Data shown:
-- Opening Marker --
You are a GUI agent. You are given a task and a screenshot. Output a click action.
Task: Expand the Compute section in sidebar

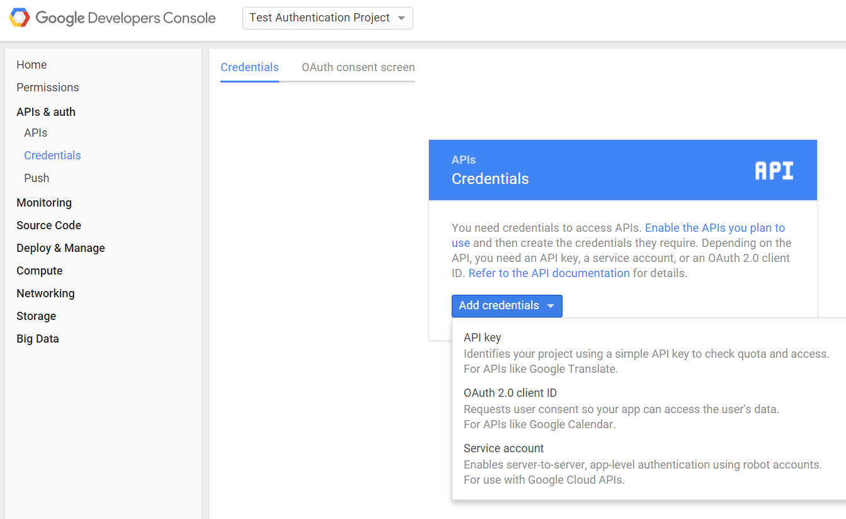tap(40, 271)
-- Closing Marker --
-- Opening Marker --
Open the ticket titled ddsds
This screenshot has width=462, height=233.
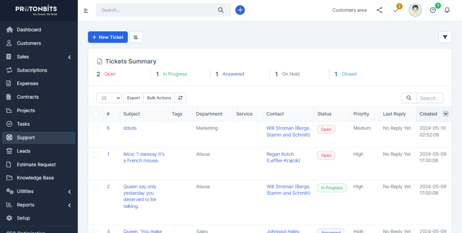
-- Closing Marker --
-- Opening Marker --
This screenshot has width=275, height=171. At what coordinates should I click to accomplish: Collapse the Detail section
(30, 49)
-- Closing Marker --
About this exercise: When you reach the line in the material above that holds "Open the ticket titled ddsds", begin reproducing lines exactly, and stop after the line that holds "This screenshot has width=462, height=233.".

Output below:
Open the ticket titled ddsds
This screenshot has width=462, height=233.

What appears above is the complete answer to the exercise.